Gallo also batted four times with nobody on base. Having baserunners will also cut down the way opponents shift on Gallo.

"He has always worked on it, he's a really good bunter actually," Iapoce said. "When we do bunting drills or bunting games, he's one of the better guys. He's just a baseball guy. But if you have never done it in games for hits, it can be -- not like scary -- but not trustful in your approach. If he is able to get it down in games, it builds some confidence and he'll be able to do it."

Elvis Andrus said it's the first time he has ever seen a four-outfielder alignment.

"I hope and I wish they play me like that too," Andrus said. "It'd be really nice."

Eyes on Kela the closer
Rangers manager Jeff Banister said there are three factors he will watch closely with Keone Kela as his closer. Banister wants to make sure Kela stays healthy, does not get overworked and is available as much as possible. The Rangers will use Kevin Jepsen as a backup closer so Kela doesn't need to be forced into three straight games.

"His temperament has been good," Banister said. "Just doing it consistently, we haven't seen that. He hasn't had consistent opportunities. But he has enough bulldog in him to handle the situation."

Video: Kela discusses being named the Rangers' closer

Kela said he is excited about the chance to close, but doesn't think the label is necessary.

"It's all of of our jobs to go out there whether it's the sixth inning, seventh, eighth or ninth," Kela said. "Everybody is capable of going out there and closing. We have multiple guys who have done it before. There is no perfect rhyme or reason to get it done. I know [Banister] is going to put us out there in the best position to win and do the job. Whether I pitch in the ninth or come in the eighth, I'm ready to do my job."

Rangers assigned bonus pools
The Rangers have been assigned a bonus pool of $7,356,000 for the MLB Draft in June. The Rangers have the 15th overall pick in the Draft, and the assigned value is $3,738,500.

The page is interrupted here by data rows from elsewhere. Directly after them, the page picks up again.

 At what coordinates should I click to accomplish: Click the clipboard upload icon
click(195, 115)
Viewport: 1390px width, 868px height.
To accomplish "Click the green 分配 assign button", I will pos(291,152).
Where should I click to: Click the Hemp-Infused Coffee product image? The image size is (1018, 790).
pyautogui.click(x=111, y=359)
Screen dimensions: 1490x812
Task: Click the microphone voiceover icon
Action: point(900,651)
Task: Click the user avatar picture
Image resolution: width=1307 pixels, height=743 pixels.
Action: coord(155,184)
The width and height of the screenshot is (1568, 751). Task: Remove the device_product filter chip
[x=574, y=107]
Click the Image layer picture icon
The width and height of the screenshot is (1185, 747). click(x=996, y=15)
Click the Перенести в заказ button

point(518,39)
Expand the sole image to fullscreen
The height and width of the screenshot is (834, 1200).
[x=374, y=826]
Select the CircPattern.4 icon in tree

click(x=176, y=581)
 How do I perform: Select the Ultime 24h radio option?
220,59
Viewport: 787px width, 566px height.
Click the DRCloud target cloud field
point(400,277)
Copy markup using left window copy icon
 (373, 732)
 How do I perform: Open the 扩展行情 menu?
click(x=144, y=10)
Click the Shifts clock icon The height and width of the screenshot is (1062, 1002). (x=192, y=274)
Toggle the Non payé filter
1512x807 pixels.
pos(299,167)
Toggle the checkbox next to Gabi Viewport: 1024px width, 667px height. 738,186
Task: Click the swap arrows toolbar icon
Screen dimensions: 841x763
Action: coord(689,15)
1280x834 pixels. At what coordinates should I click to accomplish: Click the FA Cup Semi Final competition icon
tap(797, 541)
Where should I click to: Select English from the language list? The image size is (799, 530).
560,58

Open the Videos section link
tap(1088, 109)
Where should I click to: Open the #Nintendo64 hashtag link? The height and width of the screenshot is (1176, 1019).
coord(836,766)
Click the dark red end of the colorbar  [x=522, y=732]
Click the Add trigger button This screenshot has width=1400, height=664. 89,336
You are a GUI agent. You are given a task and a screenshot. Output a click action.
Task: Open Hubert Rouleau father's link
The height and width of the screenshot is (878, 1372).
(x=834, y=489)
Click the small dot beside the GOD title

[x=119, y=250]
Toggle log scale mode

Each pick in the first 10 rounds of the Draft has an assigned value, and the total for each of a club's selections equals what it can spend in those rounds without incurring a penalty. Any bonus money above $125,000 given to an individual player picked in Rounds 11-40 also counts against a team's allotment.

The Rangers have also been allotted an international bonus pool of $4,983,500 for the signing period that begins July 2. Clubs can acquire additional pool money through trades, and the Rangers have been aggressive in doing that the past few years.

Rangers beat
Tim Lincecum, who is on the disabled list with a blister on his right middle finger, has started playing catch again without any issues. The next step will be to resume throwing off the mound. His goal is to be an option for the Rangers by the beginning of May.

• The Rangers had the most foreign-born players on their Opening Day roster of any Major League team. The Rangers had 11 players from five countries outside the United States, including Andrus, Rougned Odor, Robinson Chirinos and Carlos Tocci (Venezuela), Adrian Beltre, Jose Leclerc and Nomar Mazara (Dominican Republic) and Alex Claudio and Juan Centeno (Puerto Rico). In addition, Shin-Soo Choo is from South Korea and Jurickson Profar is from Curacao.

• The Rangers' game against the Mariners in Seattle on May 16 has been selected for exclusive distribution on Facebook Watch in the United States via the MLB Live show Page. It will not be broadcast locally by either the Rangers or Mariners. The game will also be available globally on the show Page, except select international markets.